For most of the years since Richard Nixon's victory in 1968 - and particularly since Ronald Reagan's in 1980 - there has been a strongly conservative Republican in the White House, while Congress has been controlled by more or less strongly liberal Democrats. This was not an accident. It was the consequence of voters deliberately 'splitting their tickets' and electing a conservative to defend national security in the White House and Democrats to deliver economic benefits at home.
Indeed, the budget deficit itself is the unwanted child of divided government. Between conservative Republicans who wanted high defence spending and cuts in welfare, and liberals who wanted high spending on entitlements and cuts in defence, the natural compromise was higher spending at home and abroad, and its inevitable consequence was the deficit.
There is scepticism, even among politicians, about the ability of politicians to confront the voters frankly with the reality of the choices that have to be made. Some of them blame the people, pointing out that whenever a politician does speak frankly the voters promptly punish him, as they punished Walter Mondale, the Democratic presidential candidate in 1984, when he spoke of the need to raise taxes.
But surely if Mr Clinton is elected next month (as the polls still suggest in spite of President George Bush's narrowing of the gap), the problem of divided government will disappear. Ah, I was told, it is not as simple as that.
For one thing, even if Mr Clinton's fellow Democrats on Capitol Hill do help him pass a sweeping programme of political change and economic reform, no one believes that the problems that have been growing like ivy round the roots of American society for a generation can be set right at once.
For another, it is not certain that he will be able to put himself at the head of a great Democratic coalition for change. Congress is the President's institutional rival, for the chairmen and individual senators and congressmen are responsive to different pressures from those of the national interest seen from the White House.
The transformation of parties in the US robs a modern president of the ability which Franklin Roosevelt and Harry Truman had to accommodate rival interests and forge national coalitions. Senators and congressmen now win office without owing much to the party, and if they take more notice of party alignments once they reach the Capitol, still they are essentially individualistic, entrepreneurial politicians.
Congressman Leon Panetta of California, the chairman of the House of Representatives budget committee, is blunt. This generation of voters, he says, have been told they could have a free lunch: they could have welfare, benefits, entitlements, better education and better health care, without paying for them. But they cannot.
One of the few clear things about this year's confused election campaign is that the voters are beginning to agree with him. They are angry with the Democrats in Congress just as much as with the Republicans in the White House. More of them will vote this year, and they will vote to throw out those they consider the rascals.

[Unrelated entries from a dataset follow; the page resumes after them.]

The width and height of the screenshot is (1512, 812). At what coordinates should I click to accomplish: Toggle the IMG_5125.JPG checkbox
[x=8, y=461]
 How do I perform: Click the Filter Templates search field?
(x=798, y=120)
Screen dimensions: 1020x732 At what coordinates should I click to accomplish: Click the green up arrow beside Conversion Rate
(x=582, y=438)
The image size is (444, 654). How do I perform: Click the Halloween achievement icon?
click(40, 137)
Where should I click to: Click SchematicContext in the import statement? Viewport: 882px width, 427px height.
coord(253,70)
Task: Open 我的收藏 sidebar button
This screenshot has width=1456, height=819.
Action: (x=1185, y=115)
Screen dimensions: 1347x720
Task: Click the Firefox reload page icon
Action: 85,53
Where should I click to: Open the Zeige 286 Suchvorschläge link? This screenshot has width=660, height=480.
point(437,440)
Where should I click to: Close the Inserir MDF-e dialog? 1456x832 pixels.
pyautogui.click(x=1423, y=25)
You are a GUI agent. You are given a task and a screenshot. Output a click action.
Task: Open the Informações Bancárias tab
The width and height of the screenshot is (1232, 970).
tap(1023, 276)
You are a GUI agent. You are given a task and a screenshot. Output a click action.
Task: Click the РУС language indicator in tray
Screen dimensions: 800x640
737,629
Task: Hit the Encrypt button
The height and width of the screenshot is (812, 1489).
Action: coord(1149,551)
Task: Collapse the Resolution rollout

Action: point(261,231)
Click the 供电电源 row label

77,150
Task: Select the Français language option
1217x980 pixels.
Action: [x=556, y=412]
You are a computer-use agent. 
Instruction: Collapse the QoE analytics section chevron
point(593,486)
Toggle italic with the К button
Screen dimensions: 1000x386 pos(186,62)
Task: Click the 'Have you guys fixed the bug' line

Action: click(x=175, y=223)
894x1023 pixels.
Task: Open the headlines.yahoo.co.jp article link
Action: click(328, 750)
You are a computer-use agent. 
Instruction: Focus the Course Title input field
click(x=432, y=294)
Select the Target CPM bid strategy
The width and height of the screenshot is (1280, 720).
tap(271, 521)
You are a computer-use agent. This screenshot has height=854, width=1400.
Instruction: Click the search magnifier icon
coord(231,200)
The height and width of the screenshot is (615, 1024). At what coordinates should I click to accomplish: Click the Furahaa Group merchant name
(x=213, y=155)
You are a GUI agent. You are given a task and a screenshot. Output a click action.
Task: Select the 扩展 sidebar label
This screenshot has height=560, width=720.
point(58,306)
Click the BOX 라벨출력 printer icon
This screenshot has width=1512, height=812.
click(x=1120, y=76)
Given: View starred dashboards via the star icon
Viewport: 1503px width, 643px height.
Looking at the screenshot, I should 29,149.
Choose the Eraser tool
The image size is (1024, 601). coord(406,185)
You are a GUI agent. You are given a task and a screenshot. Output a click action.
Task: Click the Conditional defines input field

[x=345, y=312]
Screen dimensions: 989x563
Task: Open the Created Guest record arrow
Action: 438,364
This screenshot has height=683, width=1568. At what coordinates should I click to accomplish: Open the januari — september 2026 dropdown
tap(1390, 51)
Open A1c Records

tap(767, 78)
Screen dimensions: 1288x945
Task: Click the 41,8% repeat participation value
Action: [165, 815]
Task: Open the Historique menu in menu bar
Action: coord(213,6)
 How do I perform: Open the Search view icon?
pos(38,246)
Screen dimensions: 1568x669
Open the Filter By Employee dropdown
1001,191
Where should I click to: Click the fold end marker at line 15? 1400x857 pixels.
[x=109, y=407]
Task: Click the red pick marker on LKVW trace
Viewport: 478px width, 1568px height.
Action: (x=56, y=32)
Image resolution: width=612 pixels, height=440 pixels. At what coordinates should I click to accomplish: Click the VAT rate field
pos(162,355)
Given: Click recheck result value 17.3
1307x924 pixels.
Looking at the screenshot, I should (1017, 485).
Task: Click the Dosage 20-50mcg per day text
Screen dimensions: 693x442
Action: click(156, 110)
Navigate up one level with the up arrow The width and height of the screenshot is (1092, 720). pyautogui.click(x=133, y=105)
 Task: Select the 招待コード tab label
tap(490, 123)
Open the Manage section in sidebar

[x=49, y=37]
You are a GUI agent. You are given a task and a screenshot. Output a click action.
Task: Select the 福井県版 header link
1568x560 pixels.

The US is in a very different situation from Britain: in many ways, it is a far stronger position. But if for years people in Britain have assumed that the US - economically at least - was the envy of the world, Americans now are not complacent. The noises coming from the huddle of Bill Clinton's advisory team reflects the alarm of those I spoke to.
They are preparing a dramatic change of direction, reversing many of the policy assumptions of 12 Republican years. If Mr Clinton wins, they will have to raise taxes. They will push for greater public investment, the question is: how much? They may well flirt with industrial policy. And they will certainly want to project an image of active government, the exact opposite of the Republican promise to 'get the government off the necks of the people'.
This is where the new mood of self-criticism in Washington is relevant to those under the even darker cloud hanging over London. For 12 years, Conservative governments in London have taken the beat from conservatives in Washington. Now the music there is likely to change. Will London find itself out of step?